This issue tracker has been migrated to GitHub, and is currently read-only.
For more information, see the GitHub FAQs in the Python's Developer Guide.

classification
Title: EditorWindow's title with non-ASCII chars.
Type: Stage:
Components: IDLE Versions: Python 2.4
process
Status: closed Resolution: accepted
Dependencies: Superseder:
Assigned To: loewis Nosy List: kbk, loewis, suzuki_hisao
Priority: normal Keywords: patch

Created on 2005-03-14 08:19 by suzuki_hisao, last changed 2022-04-11 14:56 by admin. This issue is now closed.

Files
File name Uploaded Description Edit
EditorWindow.py.diff.zip suzuki_hisao, 2005-03-14 08:19 a diff file and two screen shots
EditorWindow.py.diff suzuki_hisao, 2005-03-17 04:39 revised
idlelib.diff suzuki_hisao, 2005-03-17 08:40 revised
revised-idlelib.diff suzuki_hisao, 2005-03-22 07:00 revised
Messages (15)
msg47960 - (view) Author: SUZUKI Hisao (suzuki_hisao) Date: 2005-03-14 08:19
This small patch makes it possible to display a path including non-
ASCII chars as the title of Editor Window.  See the screen shots of 
original IDLE and patched one.
msg47961 - (view) Author: Martin v. Löwis (loewis) * (Python committer) Date: 2005-03-15 23:04
Logged In: YES 
user_id=21627

I think the patch is wrong/not general enough:
- if decoding fails for some reason, it should continue anyway
- I'm not sure where the title comes from, but it might be
that it is a file name. If so, it should use
sys.getfilesystemencoding() instead of IOBinding.encoding.
This matters only on systems where these might differ, e.g.
MacOSX.
msg47962 - (view) Author: SUZUKI Hisao (suzuki_hisao) Date: 2005-03-17 04:39
Logged In: YES 
user_id=495142

Thank you for your comment.

First, indeed some titles may fail to be decoded, but it will be sufficient to 
use 'ignore' as the error handling scheme.  At least it gives more readable 
titles than the present "mojibake'd" ones.

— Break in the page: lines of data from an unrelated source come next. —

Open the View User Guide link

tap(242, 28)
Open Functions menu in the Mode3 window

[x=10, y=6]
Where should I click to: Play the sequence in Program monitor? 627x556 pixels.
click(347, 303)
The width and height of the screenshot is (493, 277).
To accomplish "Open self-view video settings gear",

Second, the title comes from either sys.argv or tkFileDialog.  tkFileDialog 
calls tk_getOpenFile and tk_getSaveFile of Tck/Tk.  So you are right.  It 
would be better to use sys.getfilesystemencoding().  Note that the patch 
does not affect any unicode titles.

As for OSX, it seems that tk_getOpenFile sometimes returns a broken 
string unless you set LANG so as to use UTF-8 (en_US.UTF-8, 
ja_JP.UTF-8 etc.).  You can see it as follows:

$ LANG=ja_JP.SJIS wish8.4
% tk_getOpenFile

For a folder name of Japanese characters, you will get a broken result; it is 
neither UTF-8 nor SJIS.  The same problem applies to eucJP.  It is a bug 
of Tcl/Tk (I found it in Aqua Tcl/Tk 8.4.9) and affects the original IDLE, too.

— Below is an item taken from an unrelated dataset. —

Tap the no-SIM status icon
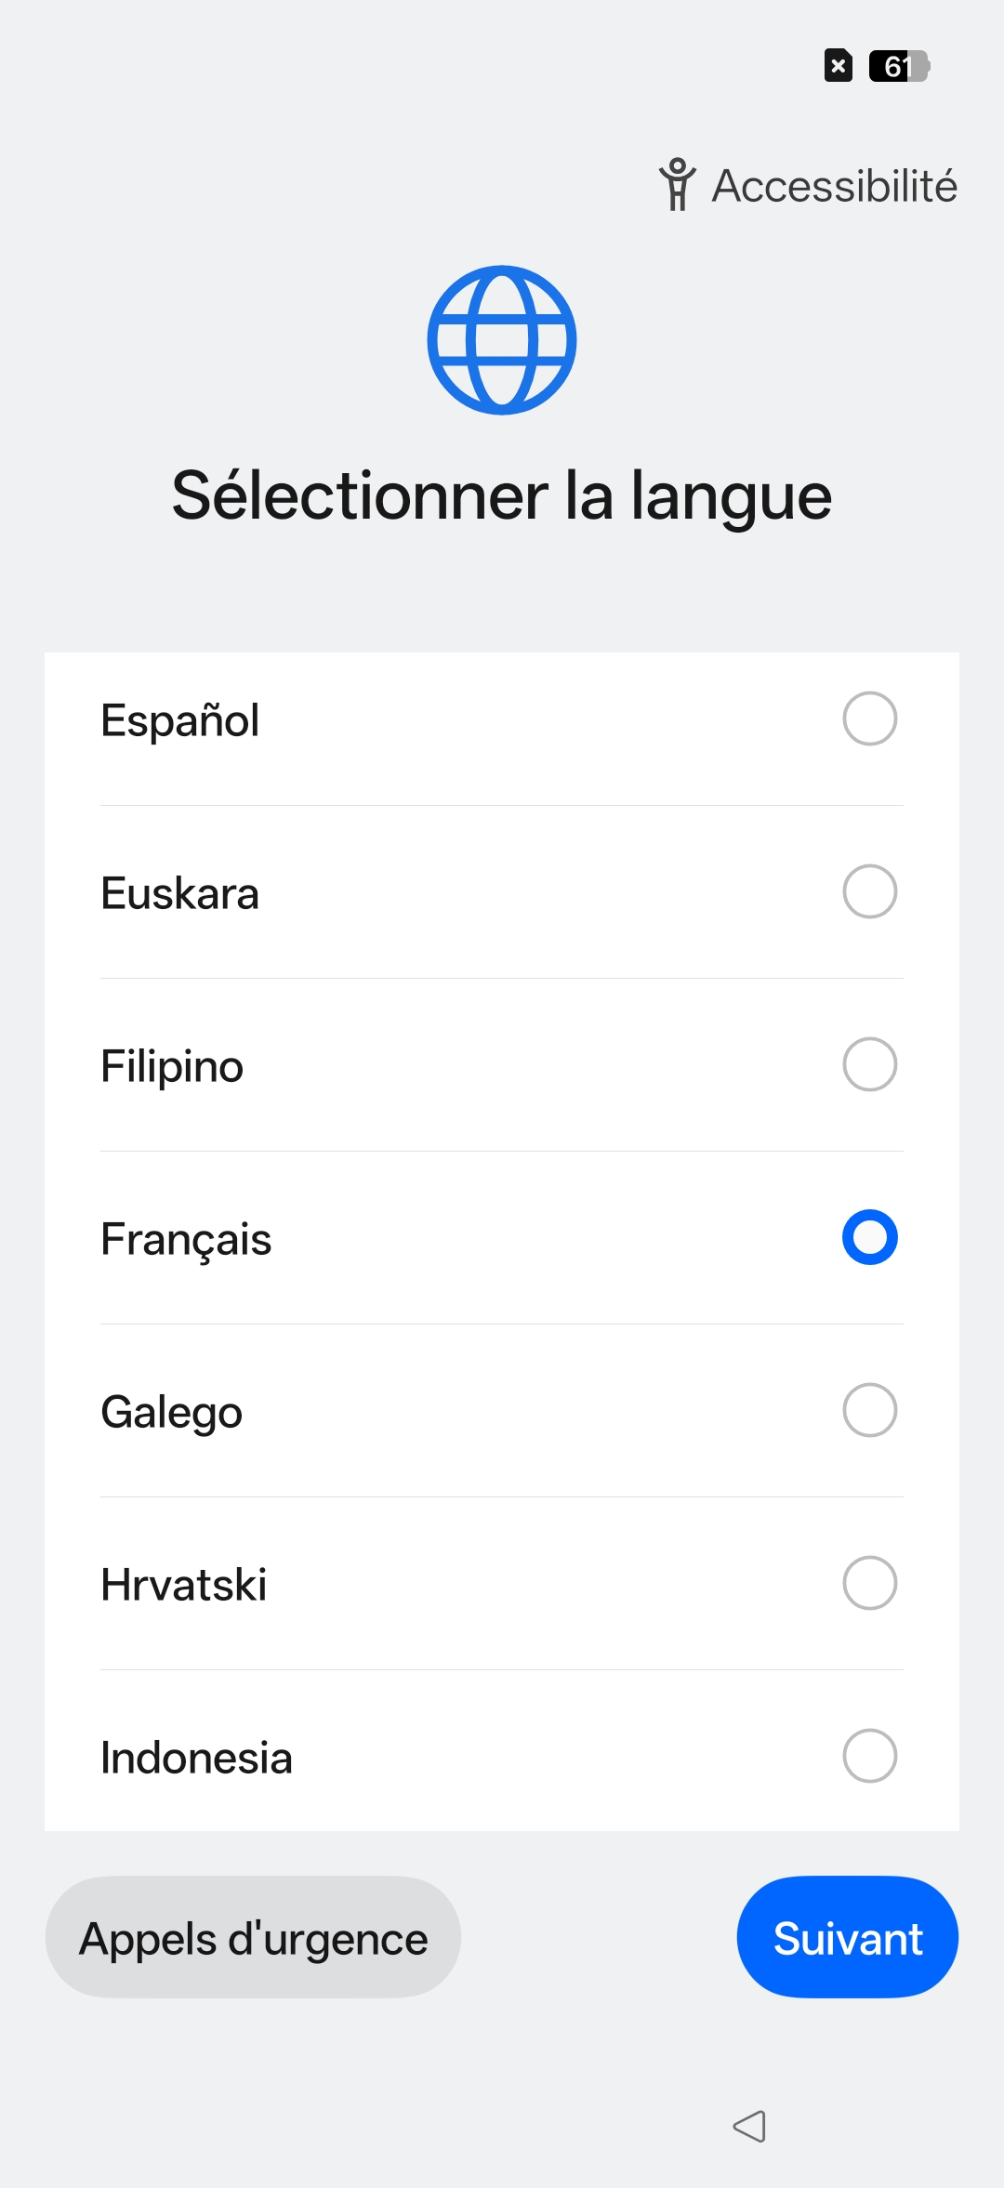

All in all, it would be the most reasonable to use 
sys.getfilesystemencoding() and 'ignore' scheme for now.
msg47963 - (view) Author: Martin v. Löwis (loewis) * (Python committer) Date: 2005-03-17 08:00
Logged In: YES 
user_id=21627

Hmm. When the string comes from sys.argv, it should be in
the user's preferred encoding, not in the file system
encoding, which would suggest that the current code is right.

When the string comes from tk_getOpenFile, I would expect to
get a Unicode string back instead of a byte string. I can
believe that Tk fails for OSX here: it relies on Tcl's glob
command, which apparently assumes that "encoding system" is
used for the file system; try

 >>> [unicode(x) for x in t.tk.call(('glob','*'))]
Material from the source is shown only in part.